While making an existing database into an immutable ledger remains possible, it would be challenging to create a system where consensus comes from multiple individuals, Radhakrishnan said. “You could do that, but that’s like creating blockchain from scratch. That’s like saying I could build my own cloud system.”
Zbyte believes using blockchain supports scalability from a price standpoint.
The company supports a multichain ecosystem to maximize user flexibility. “When you are creating a decentralized application on our platform, you can deploy in either a single chain or multiple chains, choosing between the lowest fees or the highest security, Radhakrishnan said. “You can pick and choose different blockchains for the use case you are looking at.”
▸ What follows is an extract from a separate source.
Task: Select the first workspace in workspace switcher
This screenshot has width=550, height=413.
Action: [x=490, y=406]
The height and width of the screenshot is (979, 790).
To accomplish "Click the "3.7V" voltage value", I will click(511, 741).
Reassessing blockchain’s potential in pharma
Blockchain technology promises to make clinical trials more transparent and could safeguard against misconduct and errors in clinical research. One proof of concept study published in JMIR Medical Informatics found that blockchain has the potential to address common threats to clinical trial data integrity. That paper concluded that more technical work is required to develop “optimal models for participation in the system by its various stakeholders.”
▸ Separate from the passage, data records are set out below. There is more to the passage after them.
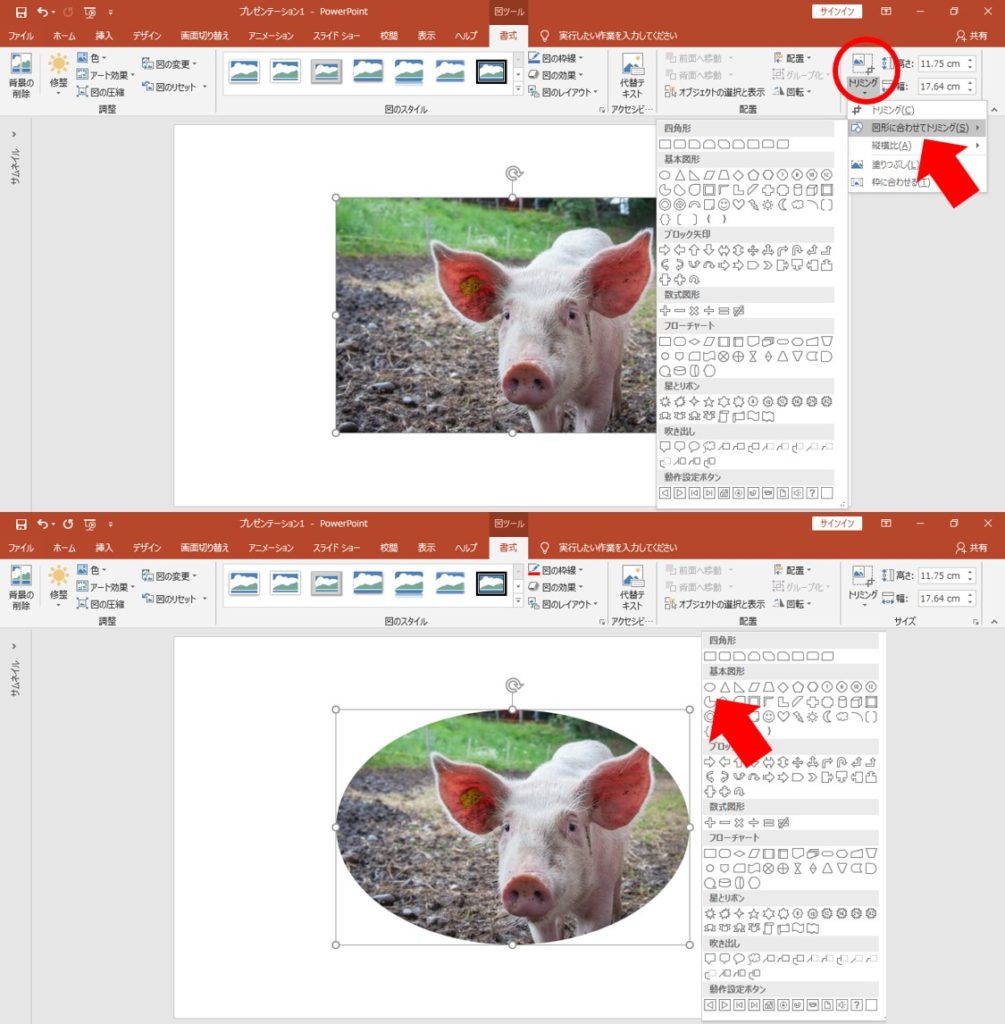
Task: Click the save icon in upper title bar
Action: [x=21, y=12]
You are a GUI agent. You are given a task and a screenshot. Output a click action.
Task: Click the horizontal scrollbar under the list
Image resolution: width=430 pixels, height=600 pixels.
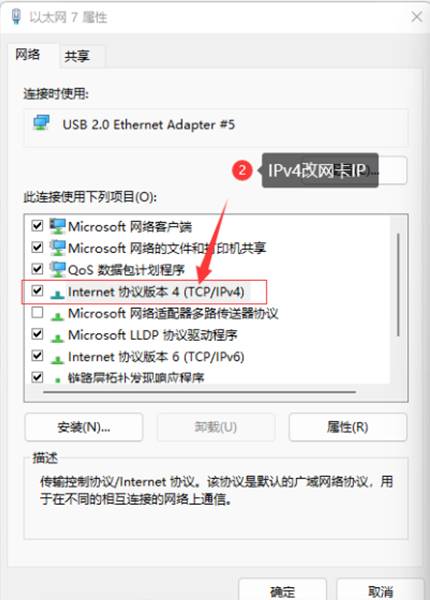[x=200, y=392]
There often is considerable paperwork to fill out and load into clinical management systems used by principal investigators in traditional clinical trials. For example, each patient encounter could require a new document to log efficacy, safety data, and other parameters. Ultimately, if the clinical trial is successful, such reports are provided to regulatory authorities.
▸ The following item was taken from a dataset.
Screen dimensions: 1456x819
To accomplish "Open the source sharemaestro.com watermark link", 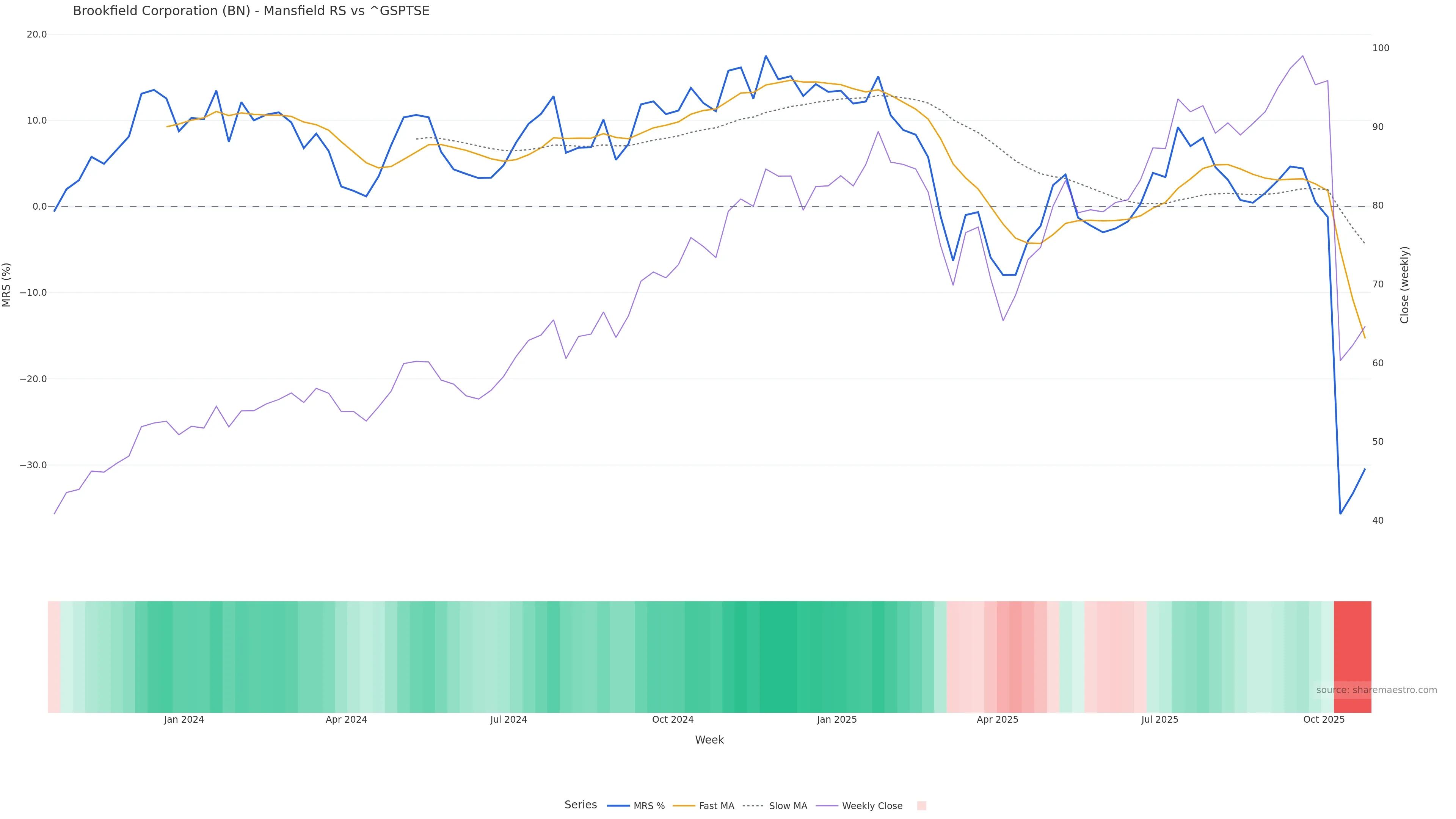I will click(1376, 690).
The process is “very intransparent and inefficient,” Radhakrishnan said.
Blockchain-based systems could help drug companies record each data point in a clinical trial and get validation from a regulator reviewing an ultimate submission.
Similarly, blockchain could help compliance with quality requirements in drug manufacturing.
In the production process, every piece of equipment involved in drug manufacturing must work according to a set of predefined criteria approved by the FDA. Such data collection information on how a piece of equipment has been maintained and how it operates to ensure a drug production process meets quality standards.
“Traditionally, all of that is done on paper or in expensive quality management software that is often hard to navigate,” Radhakrishnan said.
The FDA can review the data from such systems if there is a concern related to a recall or an audit. “Everything is recorded, even when the janitors clean the floors because, if they didn’t clean a certain day, that could change the quality standards for that batch process for that specific drug,” Radhakrishnan said.
Looking toward the future
While the pharmaceutical industry may have a budding interest blockchain, Radhakrishnan it remains uncertain whether the industry will favor a private or public blockchain. A private blockchain is controlled by a limited number of participants and can be more prone to security threats and requires more trust than a public blockchain, according to the Blockchain Council.
“Public blockchain is what zbyte is enabling to ensure that any information that the enterprises are willing to share to gain stakeholder trust can be viewed at any time by anyone without them having to worry about all the complexity that accompanies it,” Radhakrishnan said.
The industry observers should keep an eye on how blockchain evolves as the barriers to deploy the technology steadily reduce, Radhakrishnan said. “While blockchain offers the benefits of increased efficiency via automation, increased trust via the immutability, and the increase transparency to the entire ecosystem, from pharma companies to clinical trials to regulatory bodies to end consumers, it will be interesting to see how adoption moves forward,” he concluded.